Last week, Elmi had to let go all his four employees for the month because he wasn’t able to pay them. Subsequently, his role as a manager has already shifted from overseeing operations to working in the kitchen.
On a recent Thursday afternoon, Elmi was flipping pancakes on a frying pan, though he had no idea whether anybody was going to show up to order them. “I’m just being hopeful now,” noted Elmi, whose Capitol Café is located in the Seward neighborhood. “In this area, there are a lot of older Muslims and non-Muslim customers who are not fasting. I’m hoping someone will stop by.”

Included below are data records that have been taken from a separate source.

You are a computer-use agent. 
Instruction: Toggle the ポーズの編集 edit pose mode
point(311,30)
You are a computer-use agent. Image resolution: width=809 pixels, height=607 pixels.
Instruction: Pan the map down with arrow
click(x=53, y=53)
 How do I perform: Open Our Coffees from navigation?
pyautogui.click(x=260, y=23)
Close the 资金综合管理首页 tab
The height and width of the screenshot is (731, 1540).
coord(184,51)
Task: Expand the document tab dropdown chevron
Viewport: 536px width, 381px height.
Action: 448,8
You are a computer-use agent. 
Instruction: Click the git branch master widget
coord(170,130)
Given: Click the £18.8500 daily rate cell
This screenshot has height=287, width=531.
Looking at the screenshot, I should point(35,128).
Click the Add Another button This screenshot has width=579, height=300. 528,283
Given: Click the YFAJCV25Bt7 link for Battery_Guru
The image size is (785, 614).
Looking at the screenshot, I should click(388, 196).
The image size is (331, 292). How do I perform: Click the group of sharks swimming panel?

Elmi added that he’s also working to attract more non-Muslim customers, who would maintain the shop in the many Ramadan months to come. “If you just plan on closing your business every Ramadan, you can’t survive,” he said. “I need to bring other communities. It’s the only solution.”

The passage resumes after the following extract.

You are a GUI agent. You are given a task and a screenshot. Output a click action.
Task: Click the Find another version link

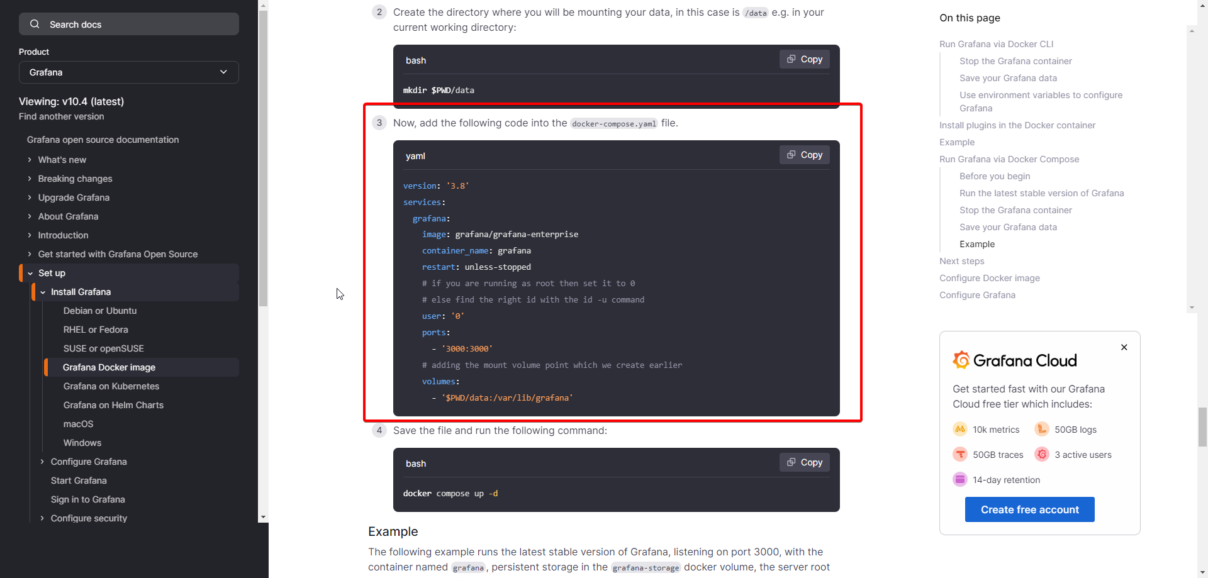click(x=61, y=116)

Big restaurants expand services
Though fasting is most associated with Ramadan, food plays a significant role in celebrating the month. Observers break their fasting with dates, milk and water — following by big meals including rice, bread, chicken and lamb as well as lots of fruit and vegetables.
And in contrast to small businesses, some larger restaurants in the Twin Cities — including Minneapolis’s Holy Land, Marina Grill and Deli, Safari Restaurant and Marhaba Mediterranean Grill — actually expand their services during the month, offering iftar.

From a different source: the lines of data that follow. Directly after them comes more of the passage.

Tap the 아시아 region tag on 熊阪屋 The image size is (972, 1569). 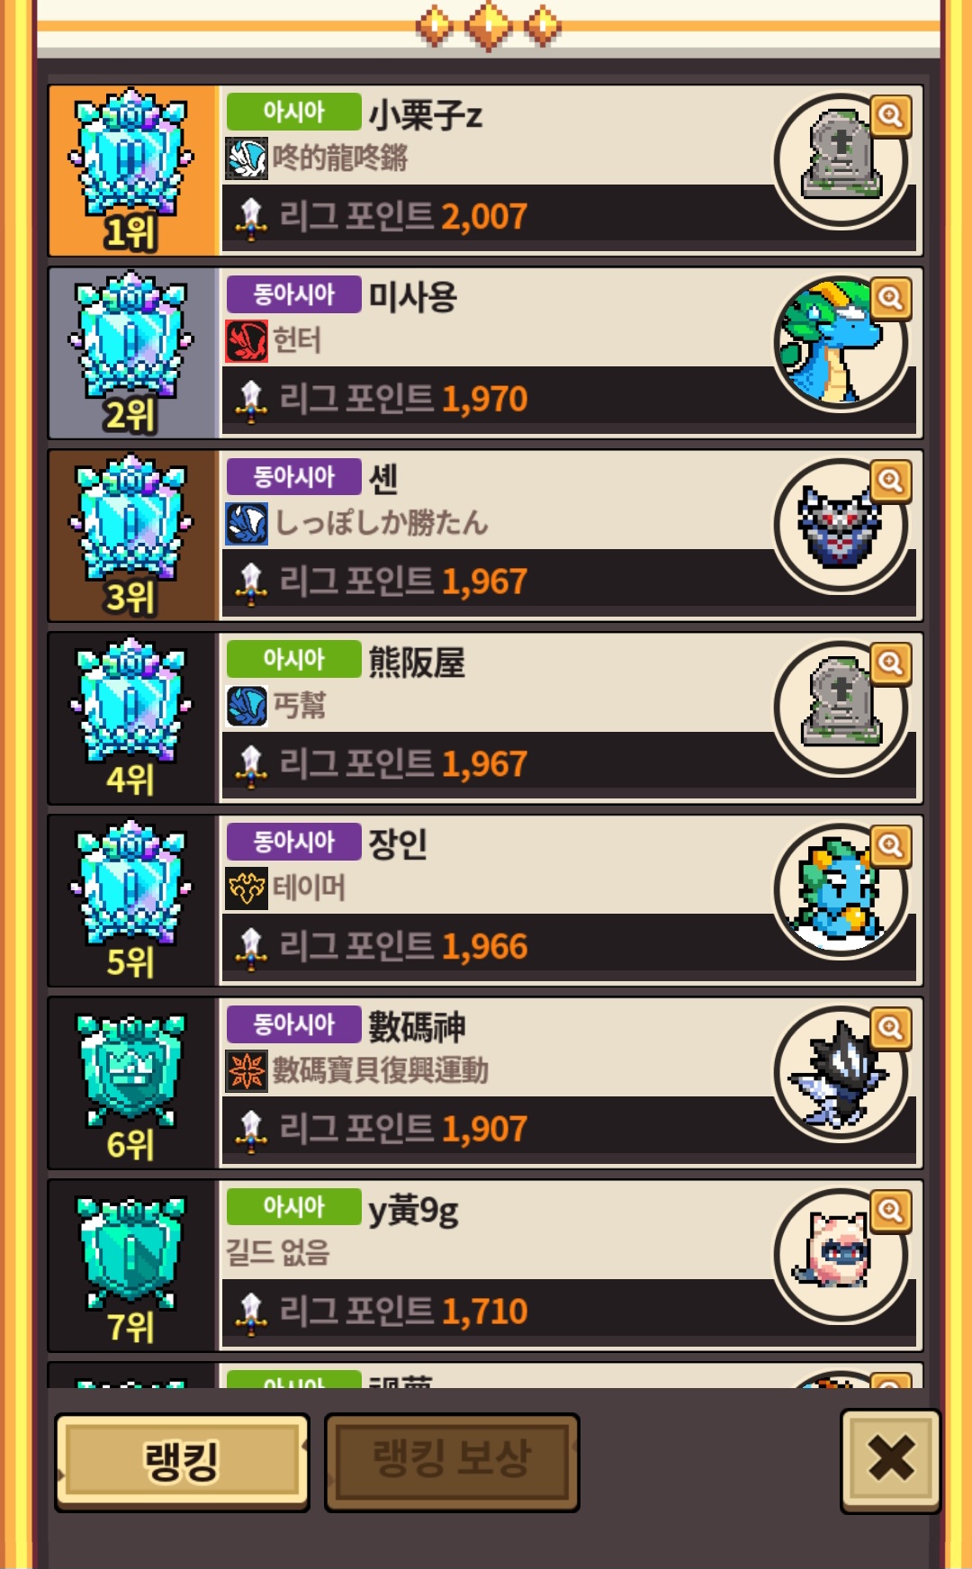point(293,659)
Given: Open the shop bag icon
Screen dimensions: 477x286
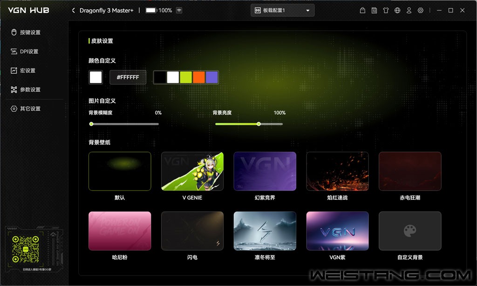Looking at the screenshot, I should (x=363, y=10).
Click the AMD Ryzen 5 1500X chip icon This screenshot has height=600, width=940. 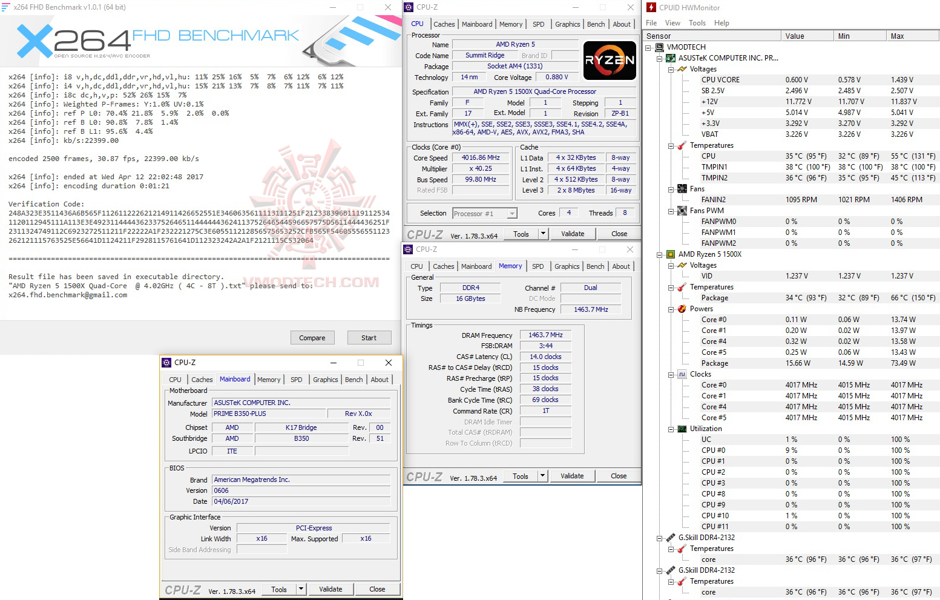pos(670,254)
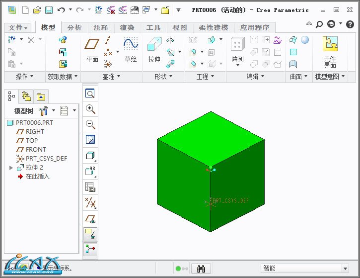Click the binoculars Find button in status bar

click(x=202, y=269)
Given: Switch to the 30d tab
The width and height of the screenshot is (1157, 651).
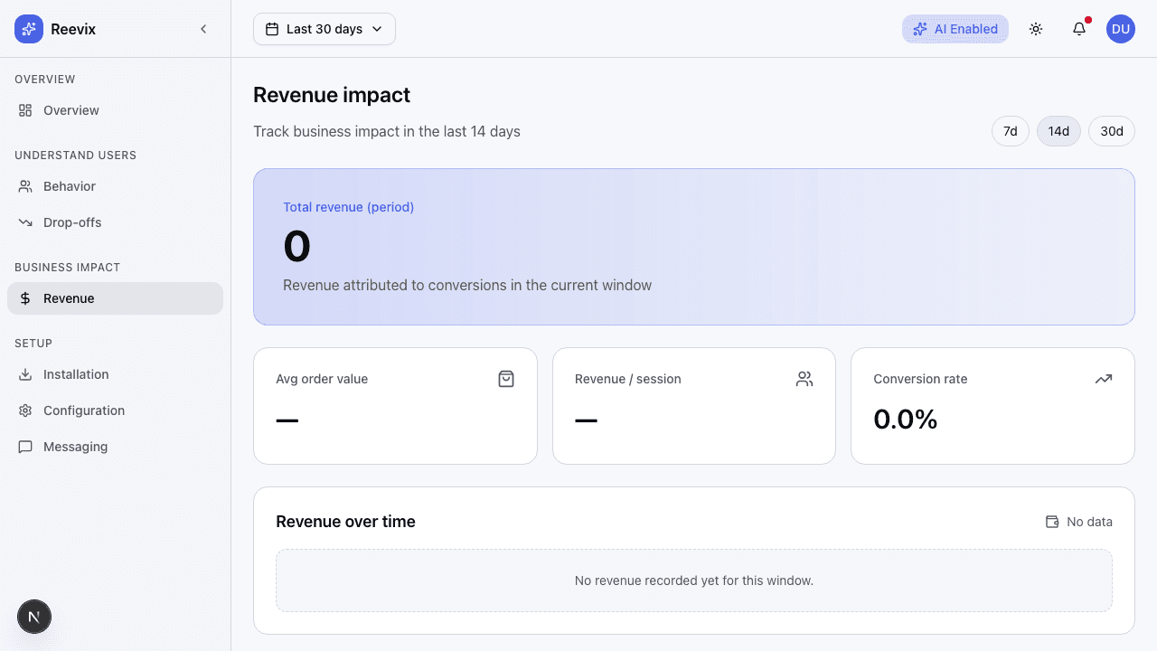Looking at the screenshot, I should point(1111,131).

Though they still face slower traffic during the day, such restaurants see an increased number of customers at night. Safari Restaurant, for example, serves a buffet for about 200 people at sundown. It also makes available take-away orders for families and second-shift workers who come to the restaurant prior to sunset.
Others, such as Marhaba Mediterranean Grill and Marina Grill and Deli, set up tents in the parking lots to accommodate more Ramadan observant customers who come to the restaurant to break their fast. Mohamed Shehata, who’s owned and operated Marhaba Mediterranean Grill for the past four years, said he had to hire five more employees for the month.
Ahmed Tharwat, a regular at the Marhaba, noted that the restaurant is more than just a business. “It’s a cultural center,” he said. “People come here together, socialize and exchange ideas.”
Shehata and Tharwat, both Egyptian natives, added that the Ramadan they had experienced in their native country was very different from that of Minnesota. “In Egypt, everybody celebrates Ramadan,” Tharwat explained. “When you go on the streets, you would find people celebrating with food and prayers all night.”
He added: “That collective communal energy is something you miss here. Here, you have to get out of your way to experience Ramadan. But over there, the culture celebrates with you. You don’t have to work hard to experience Ramadan. It’s everywhere.”
On July 7, Muslims will mark the end of Ramadan with Eid al-Fitr, a holiday celebrating the completion of Ramadan.
It will also mark the day when the eating habits of Ramadan observers return to normal. “I can’t wait to see it full again,” said Burhan Elmi of his Capitol Café. “This is a difficult time for businesses in general, and it will certainly help to have people coming to the place.”